(Note: the full, complete findings can be found in this post– A Decade of Crashes Along Colorado Boulevard )
The initiative Take Back The Boulevard, which seeks to calm traffic and produce a safe, pleasant atmosphere along Colorado Boulevard has received a bit of backlash in the local newspaper Boulevard Sentinel. While it would seem efforts to make a street safer and more pleasant is hardly something to oppose, there are concerns that the initiative may result in a ‘traffic nightmare’, be bad for local businesses, or even make the street less safe.
Much of this opposition relies on anecdotal observations and speculation about how traffic operates with few facts and little evidence. As a supporter of the efforts to calm traffic on Colorado Boulevard I want to make the case to support the initiative with real facts, evidence, and bringing to light the perspective of vulnerable street users (pedestrians, and cyclists).

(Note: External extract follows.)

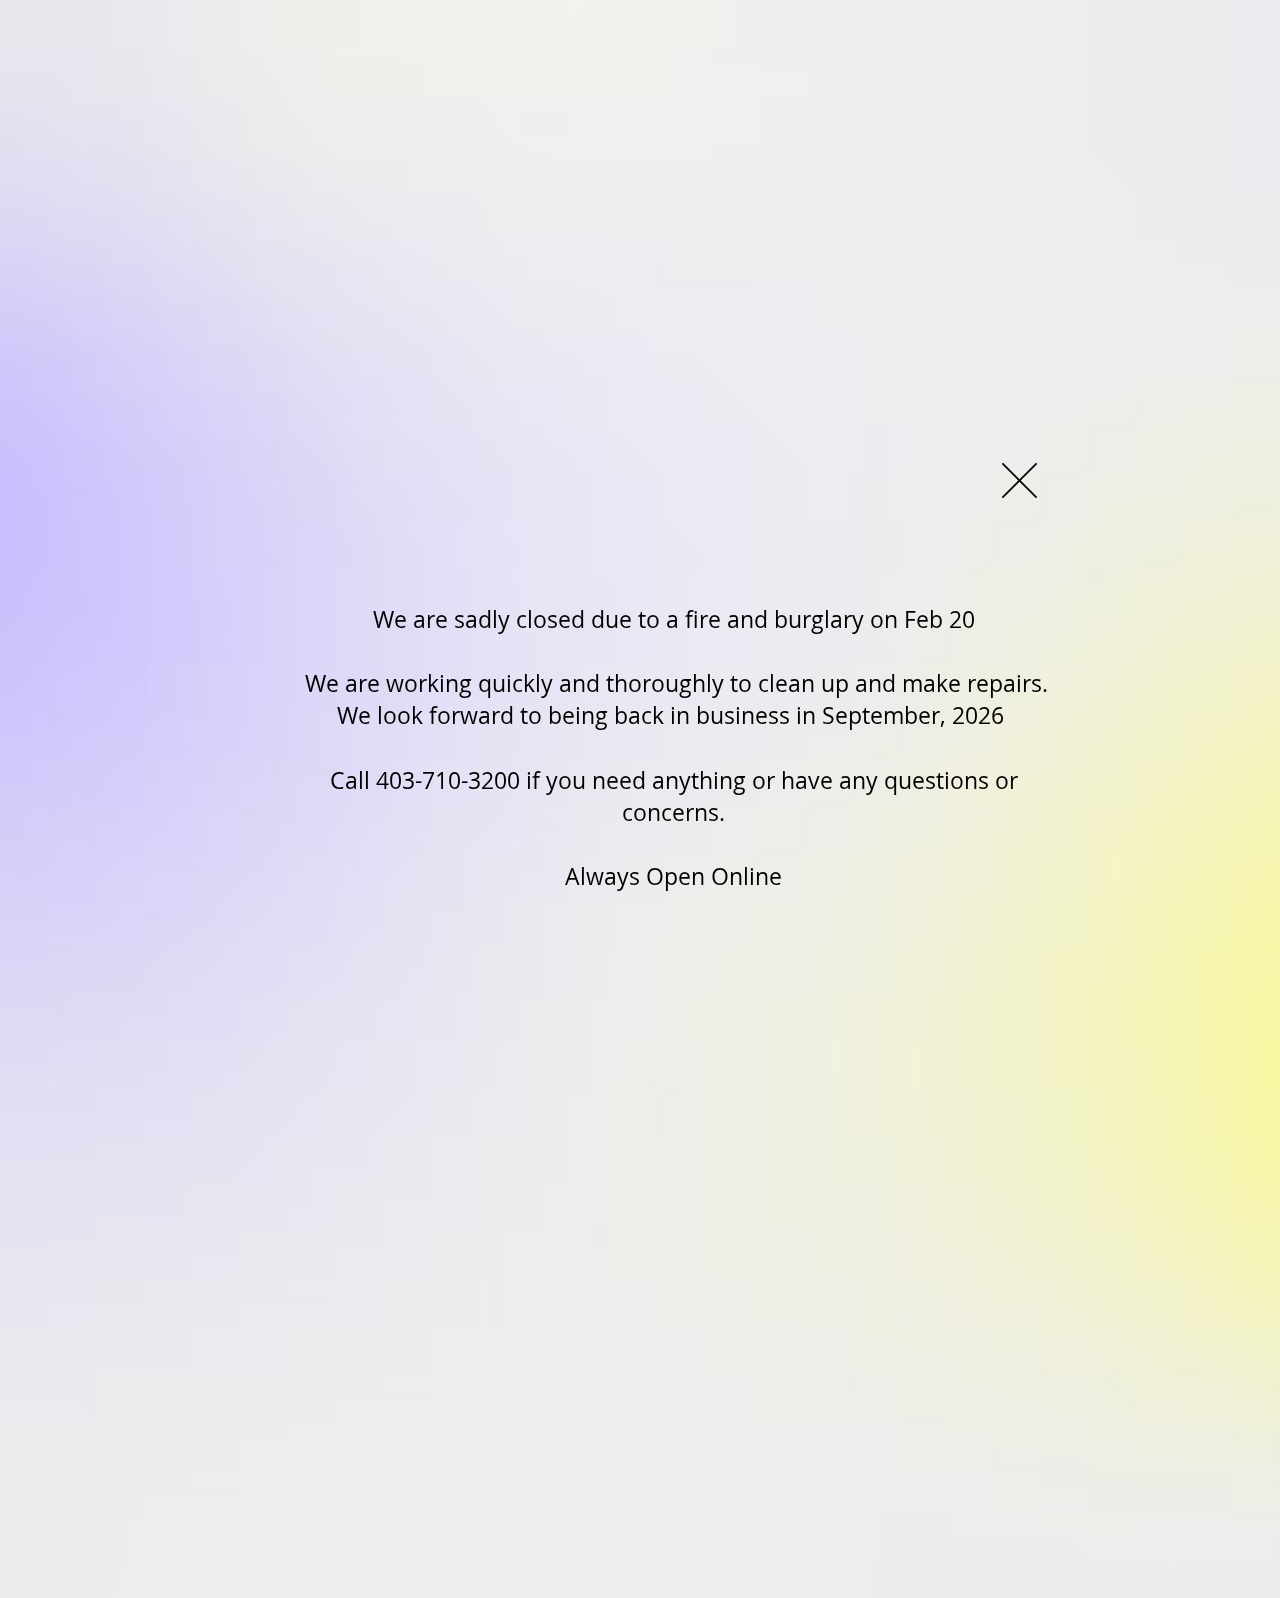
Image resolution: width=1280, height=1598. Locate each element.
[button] (1019, 480)
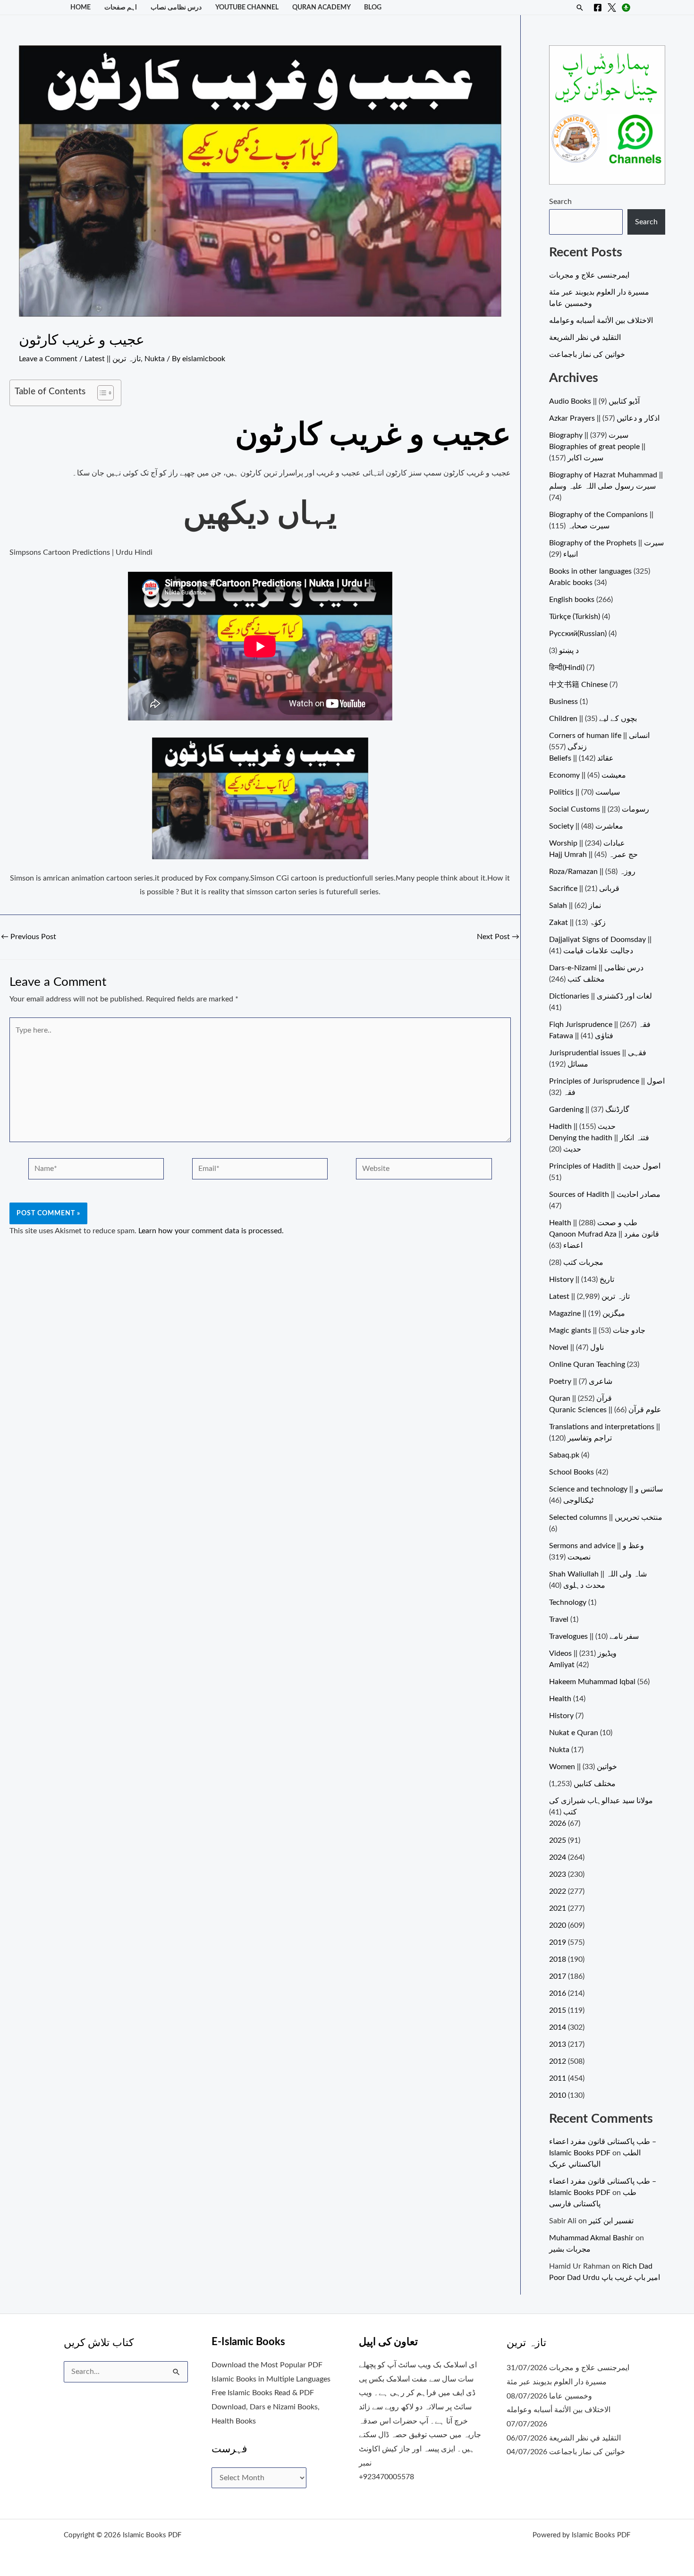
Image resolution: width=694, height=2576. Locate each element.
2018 (557, 1959)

One of the first places I’ve gone to for information is the Statewide Integrated Traffic Records System (SWITRS) where one can request crash information. The idea to calm traffic along Colorado Boulevard did not come out of nowhere, there are compelling reasons to do so and part of it is that Colorado is simply unsafe.
I recently received records from SWITRS and in the year 2000 alone there were 42 crashes along Eagle Rock’s bit of Colorado Boulevard, with 84 people (drivers, passengers, bicyclists, pedestrians) involved and resulting in 56 injuries. 11 of these crashes occurred directly adjacent to freeway entrance/exit ramps (10 crashes by the 2 freeway and 1 crash by the 134 freeway). Five crashes occurred at the intersection of Colorado Boulevard and Ellenwood Drive, this was the most number of crashes along any single intersection. Seven crashes occurred on Colorado Boulevard between Eagle Rock Boulevard and Townsend Avenue, the part of Colorado which is frequently identified as ‘downtown Eagle Rock’.
Here’s a map showing all the crash sites along Colorado Boulevard for the year 2000….
As for the cause of these crashes, failure to yield right-of-way contributed to 11 of the crashes and unsafe speeding was the primary cause in 10 cases. Together these factors caused half of the recorded crashes in the year 2000.
These issues can be minimized through engineering and Take Back The Boulevard seeks to, among other things, re-engineer the street so that it is safer. As one can notice, the poor engineering along Colorado means that unfortunately the year 2000 was not the only dangerous year for Colorado. As neighboring blog Bipediality has shared, between 2005 and 2009 crashes occurred at the equivalent of once a week for those five years. People may like to speed and behave as though Colorado Boulevard is a mini freeway, but this behavior is exactly what is making our major main street so dangerous.
I look forward to sharing more facts about Colorado Boulevard, particularly more data from SWITRS, but hopefully these preliminary findings are partially convincing enough to support this unique opportunity to make Colorado Boulevard a safe and inviting street that properly reflects our otherwise friendly, connected community.